• **GOAL OF THE EXERCISE**
When a line in the entries contains the word "label", copy that line in full.

• **MATERIAL SHOWN**
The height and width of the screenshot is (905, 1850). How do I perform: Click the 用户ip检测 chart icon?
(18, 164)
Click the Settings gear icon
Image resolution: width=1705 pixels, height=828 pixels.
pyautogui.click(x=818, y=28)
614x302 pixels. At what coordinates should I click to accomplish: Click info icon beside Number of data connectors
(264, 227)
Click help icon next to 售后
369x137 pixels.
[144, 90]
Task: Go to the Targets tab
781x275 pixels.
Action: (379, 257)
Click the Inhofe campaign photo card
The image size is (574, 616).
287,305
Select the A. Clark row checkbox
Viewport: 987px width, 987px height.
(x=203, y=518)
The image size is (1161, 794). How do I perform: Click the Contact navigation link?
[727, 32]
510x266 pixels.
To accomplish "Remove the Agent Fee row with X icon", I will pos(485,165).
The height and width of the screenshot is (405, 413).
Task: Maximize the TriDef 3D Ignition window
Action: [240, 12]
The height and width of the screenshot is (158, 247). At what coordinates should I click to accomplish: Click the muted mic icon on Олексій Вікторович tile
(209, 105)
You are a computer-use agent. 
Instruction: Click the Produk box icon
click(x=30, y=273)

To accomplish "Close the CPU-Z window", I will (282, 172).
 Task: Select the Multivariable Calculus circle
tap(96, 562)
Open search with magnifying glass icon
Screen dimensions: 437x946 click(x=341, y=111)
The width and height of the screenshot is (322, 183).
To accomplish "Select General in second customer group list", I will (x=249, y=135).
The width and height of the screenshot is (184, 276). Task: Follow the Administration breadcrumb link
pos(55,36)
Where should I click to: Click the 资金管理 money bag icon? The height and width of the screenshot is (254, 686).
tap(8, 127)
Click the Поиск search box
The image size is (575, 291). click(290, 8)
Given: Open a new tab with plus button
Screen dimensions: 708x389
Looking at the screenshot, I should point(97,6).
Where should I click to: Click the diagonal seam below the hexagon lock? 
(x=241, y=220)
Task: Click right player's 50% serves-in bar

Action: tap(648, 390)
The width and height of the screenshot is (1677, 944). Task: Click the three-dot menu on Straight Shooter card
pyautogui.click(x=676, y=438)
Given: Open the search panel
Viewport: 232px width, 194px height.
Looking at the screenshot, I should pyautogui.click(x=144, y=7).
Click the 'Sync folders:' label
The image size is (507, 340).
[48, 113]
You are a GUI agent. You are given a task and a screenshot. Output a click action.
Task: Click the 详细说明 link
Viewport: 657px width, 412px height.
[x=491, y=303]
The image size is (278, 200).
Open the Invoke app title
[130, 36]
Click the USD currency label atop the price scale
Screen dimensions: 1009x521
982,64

• **REPLY**
Click the 'Sync folders:' label
Click the USD currency label atop the price scale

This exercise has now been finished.